*Work order:* Without any pictures, copy the records below once more, exactly as they are.

□ □ □

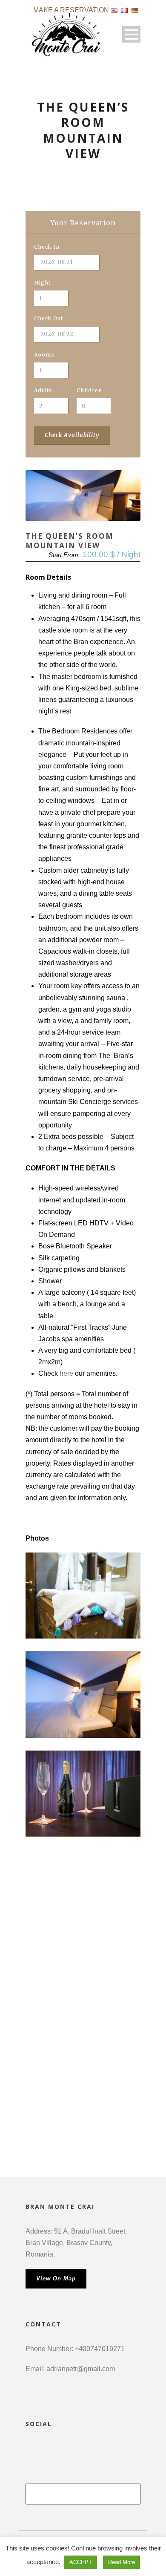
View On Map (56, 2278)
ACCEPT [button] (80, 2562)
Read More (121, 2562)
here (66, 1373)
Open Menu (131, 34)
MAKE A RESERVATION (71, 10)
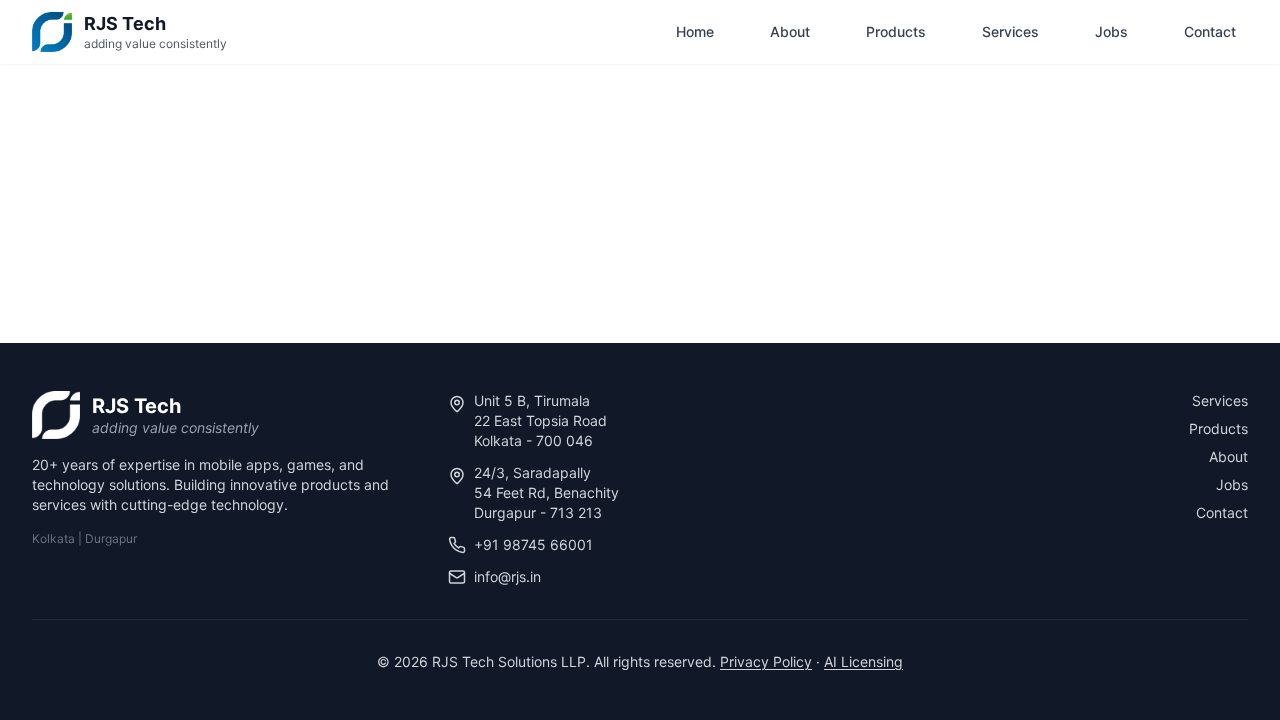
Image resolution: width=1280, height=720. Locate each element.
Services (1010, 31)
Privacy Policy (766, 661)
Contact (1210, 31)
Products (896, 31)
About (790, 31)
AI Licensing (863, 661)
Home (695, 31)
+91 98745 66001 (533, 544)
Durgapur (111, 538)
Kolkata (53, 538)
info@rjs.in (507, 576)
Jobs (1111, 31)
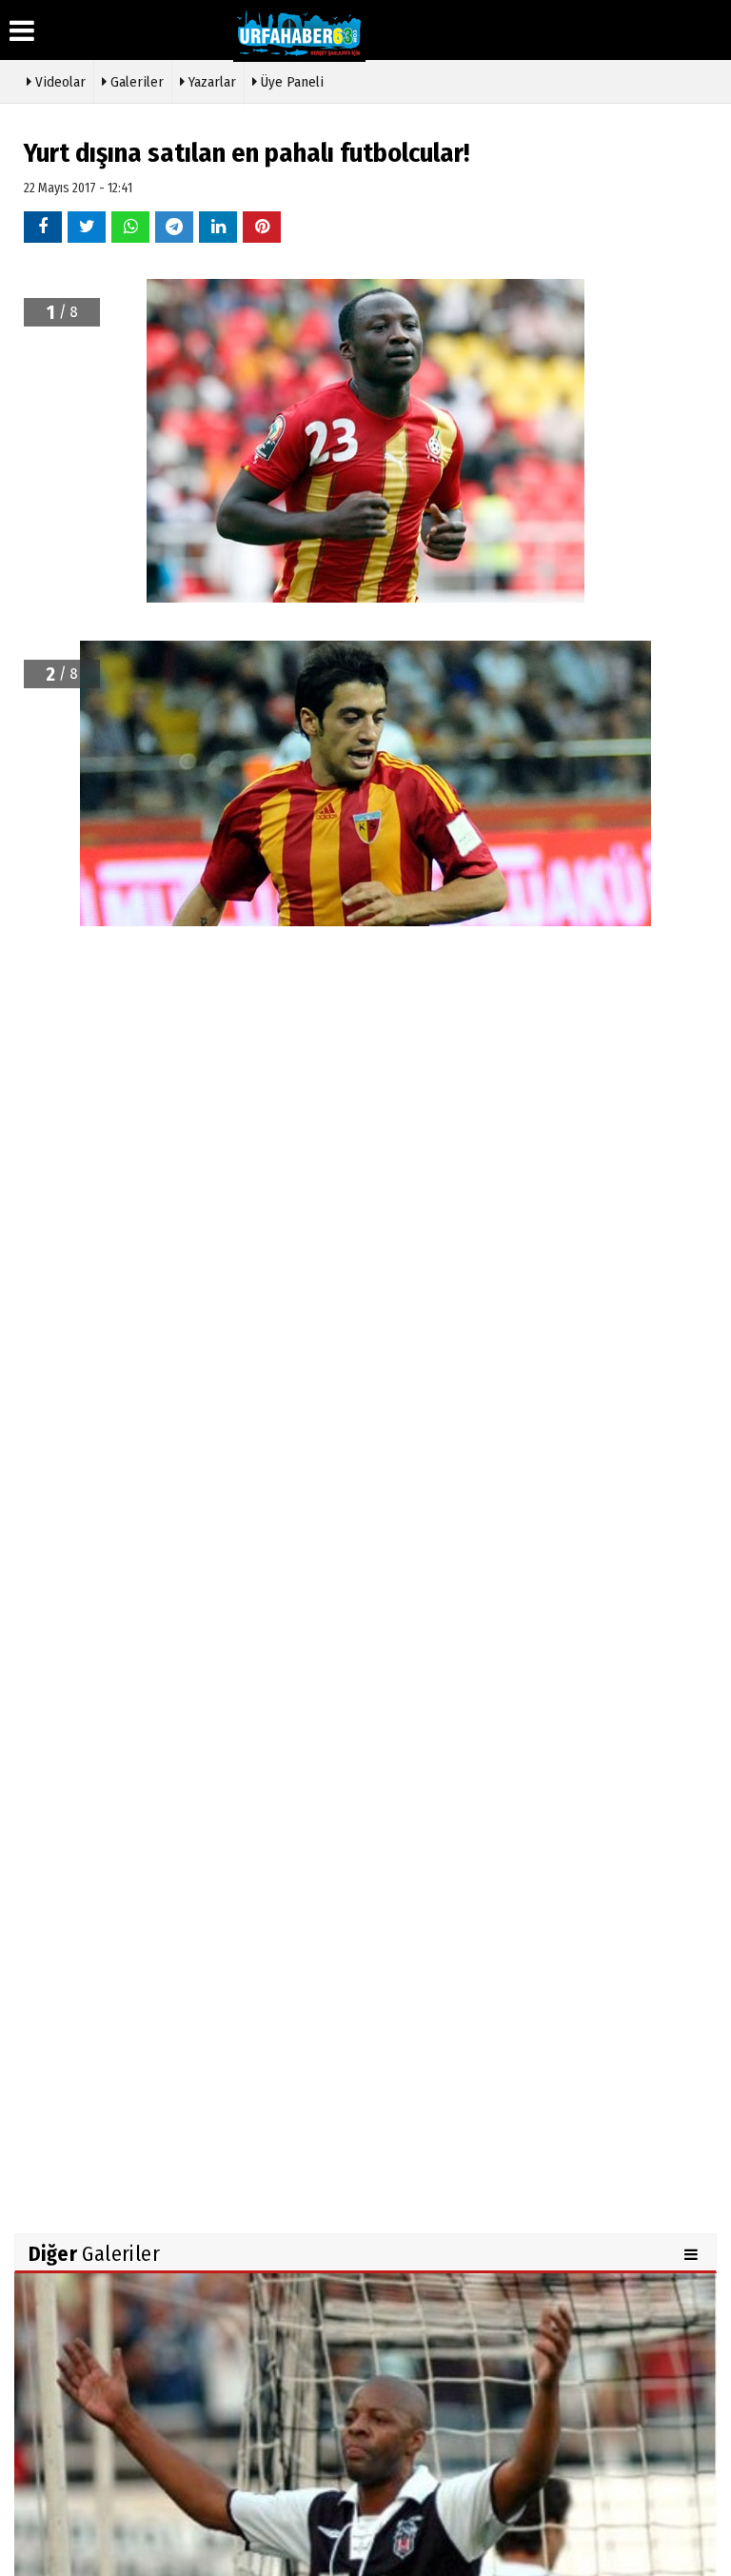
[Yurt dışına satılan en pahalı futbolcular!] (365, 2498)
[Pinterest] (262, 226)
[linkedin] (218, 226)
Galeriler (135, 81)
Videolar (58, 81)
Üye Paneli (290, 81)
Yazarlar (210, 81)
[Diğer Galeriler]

□ □ □

*Reply:*
View On Map (56, 2278)
ACCEPT [button] (80, 2562)
Read More (121, 2562)
here (66, 1373)
Open Menu (131, 34)
MAKE A RESERVATION (71, 10)
Image resolution: width=1280, height=720. Locate each element.
Services (1010, 31)
Privacy Policy (766, 661)
Contact (1210, 31)
Products (896, 31)
About (790, 31)
AI Licensing (863, 661)
Home (695, 31)
+91 98745 66001 (533, 544)
Durgapur (111, 538)
Kolkata (53, 538)
info@rjs.in (507, 576)
Jobs (1111, 31)
[Yurt dışına satılan en pahalı futbolcular!] (365, 2498)
[Pinterest] (262, 226)
[linkedin] (218, 226)
Galeriler (135, 81)
Videolar (58, 81)
Üye Paneli (290, 81)
Yazarlar (210, 81)
[Diğer Galeriler]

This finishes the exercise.